Michigan Association of Health Plans

Bill would require pharma companies to report data on high-cost drugs

Originally published by MiBiz.

In 2014, the narcotic overdose treatment Naloxone cost $690. Today, the same drug sells for $4,500.

That’s just one example of recent dramatic drug price increases that a group of health care advocates in Lansing want to address on a statewide level. They’re backing new legislation that would require pharmaceutical companies to publicly report to the state information on what it costs to produce, distribute and market a high-cost drug.

In pushing for the legislation, advocates also cited the cost increases for an EpiPen — an allergic reaction treatment that costs $600 today versus $57 a decade ago — and cancer drug Gleevec, which went from $26,000 in 2001 to $146,000 currently.
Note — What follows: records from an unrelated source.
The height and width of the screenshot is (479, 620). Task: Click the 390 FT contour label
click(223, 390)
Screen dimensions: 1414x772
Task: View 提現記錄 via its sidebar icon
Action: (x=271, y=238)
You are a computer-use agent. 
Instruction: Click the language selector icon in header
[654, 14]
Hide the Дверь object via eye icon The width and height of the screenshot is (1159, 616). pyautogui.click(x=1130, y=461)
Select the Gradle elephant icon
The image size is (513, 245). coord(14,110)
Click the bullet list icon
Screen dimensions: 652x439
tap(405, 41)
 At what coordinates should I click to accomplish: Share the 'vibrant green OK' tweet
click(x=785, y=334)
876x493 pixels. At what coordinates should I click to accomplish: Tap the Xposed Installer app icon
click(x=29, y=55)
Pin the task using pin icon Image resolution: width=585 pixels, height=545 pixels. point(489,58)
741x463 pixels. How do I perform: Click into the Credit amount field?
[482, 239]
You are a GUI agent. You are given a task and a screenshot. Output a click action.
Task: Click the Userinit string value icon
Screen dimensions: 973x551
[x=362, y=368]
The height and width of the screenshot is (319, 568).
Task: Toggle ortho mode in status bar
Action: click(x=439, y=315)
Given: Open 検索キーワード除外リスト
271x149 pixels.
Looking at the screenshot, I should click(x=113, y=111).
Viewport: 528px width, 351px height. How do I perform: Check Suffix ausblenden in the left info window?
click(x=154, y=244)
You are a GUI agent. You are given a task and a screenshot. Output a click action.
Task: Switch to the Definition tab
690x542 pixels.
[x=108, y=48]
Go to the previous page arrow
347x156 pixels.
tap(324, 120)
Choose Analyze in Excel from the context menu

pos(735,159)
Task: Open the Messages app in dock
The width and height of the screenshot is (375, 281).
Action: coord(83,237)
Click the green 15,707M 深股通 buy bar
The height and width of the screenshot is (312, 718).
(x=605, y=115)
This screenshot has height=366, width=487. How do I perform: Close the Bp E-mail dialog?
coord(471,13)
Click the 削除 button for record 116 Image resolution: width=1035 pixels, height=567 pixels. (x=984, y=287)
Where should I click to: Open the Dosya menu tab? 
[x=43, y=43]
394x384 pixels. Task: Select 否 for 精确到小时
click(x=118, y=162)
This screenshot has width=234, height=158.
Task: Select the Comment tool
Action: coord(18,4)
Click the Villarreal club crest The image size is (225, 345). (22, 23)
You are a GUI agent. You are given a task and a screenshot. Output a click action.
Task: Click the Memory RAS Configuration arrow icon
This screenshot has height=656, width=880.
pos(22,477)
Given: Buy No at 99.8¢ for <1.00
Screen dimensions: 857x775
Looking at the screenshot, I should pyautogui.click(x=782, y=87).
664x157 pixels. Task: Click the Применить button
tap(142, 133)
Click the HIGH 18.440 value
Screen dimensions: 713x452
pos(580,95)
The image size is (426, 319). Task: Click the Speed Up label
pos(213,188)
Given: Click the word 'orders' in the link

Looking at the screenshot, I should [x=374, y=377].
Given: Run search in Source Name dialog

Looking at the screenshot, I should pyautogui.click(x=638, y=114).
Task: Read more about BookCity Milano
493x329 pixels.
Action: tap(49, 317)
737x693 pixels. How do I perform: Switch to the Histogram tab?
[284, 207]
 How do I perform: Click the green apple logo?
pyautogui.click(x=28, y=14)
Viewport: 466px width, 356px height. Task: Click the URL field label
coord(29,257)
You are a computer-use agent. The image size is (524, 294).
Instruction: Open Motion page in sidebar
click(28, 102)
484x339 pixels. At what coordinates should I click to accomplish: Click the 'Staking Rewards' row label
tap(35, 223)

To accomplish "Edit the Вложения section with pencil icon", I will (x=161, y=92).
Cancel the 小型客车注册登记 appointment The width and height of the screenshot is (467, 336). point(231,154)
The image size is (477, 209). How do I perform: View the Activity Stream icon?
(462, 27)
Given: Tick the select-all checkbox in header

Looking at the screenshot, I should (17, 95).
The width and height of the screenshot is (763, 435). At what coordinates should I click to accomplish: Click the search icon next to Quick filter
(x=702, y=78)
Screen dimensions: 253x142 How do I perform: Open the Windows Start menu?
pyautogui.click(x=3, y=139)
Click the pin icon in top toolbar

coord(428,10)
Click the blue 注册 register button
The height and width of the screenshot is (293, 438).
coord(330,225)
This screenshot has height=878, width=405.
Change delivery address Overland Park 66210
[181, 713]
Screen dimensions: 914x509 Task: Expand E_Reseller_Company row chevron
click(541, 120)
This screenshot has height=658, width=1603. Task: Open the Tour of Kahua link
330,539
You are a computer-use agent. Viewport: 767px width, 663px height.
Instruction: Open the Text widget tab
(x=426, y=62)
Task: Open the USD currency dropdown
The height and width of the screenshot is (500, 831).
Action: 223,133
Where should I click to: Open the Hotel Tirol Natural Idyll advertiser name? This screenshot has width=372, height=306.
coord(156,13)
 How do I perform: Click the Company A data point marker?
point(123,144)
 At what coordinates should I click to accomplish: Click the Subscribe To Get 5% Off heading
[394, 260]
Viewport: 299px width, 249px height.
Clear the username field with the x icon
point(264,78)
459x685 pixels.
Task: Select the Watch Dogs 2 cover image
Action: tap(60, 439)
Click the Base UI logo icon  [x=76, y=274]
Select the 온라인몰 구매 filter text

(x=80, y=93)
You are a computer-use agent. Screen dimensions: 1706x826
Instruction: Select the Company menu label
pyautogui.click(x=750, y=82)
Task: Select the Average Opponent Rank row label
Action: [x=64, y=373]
“Pharmaceutical advances have brought life-saving medications that have improved treatment for many diseases, yet the rising costs of drugs threaten the sustainability of health care coverage for employers, patients and health insurers,” Karen Jonas, a pharmacy consultant for the Michigan Association of Health Plans (MAHP), told lawmakers during a recent legislative hearing on the bill.

Jonas cited a Kaiser Family Foundation analysis that showed drug costs have grown from 6 percent of U.S. health care spending in 1990 to 22.1 percent in 2017, and “they continue to rise.”

Christine Shearer, the deputy director of legislation and advocacy for the MAHP, a group that represents 13 health plans in Michigan that cover 2.4 million people, said the bill would “make the component of drug prices a matter of public record.”

The legislation, which is pending in the House Health Policy Committee, has the backing of the MAHP and Blue Cross Blue Shield of Michigan, as well as health care groups and business organizations representing employers, including the Grand Rapids Area Chamber of Commerceand the Detroit Regional Chamber.

Opponents include pharmaceutical companies and their advocates, as well as MichBio, the life sciences trade group in Michigan.

At the House Health Policy Committee hearing, Saumil Pandya of the Pharmaceutical Research and Manufacturers of America (PhRMA) argued the bill “doesn’t really capture the way medicines are priced, or the logic behind it.”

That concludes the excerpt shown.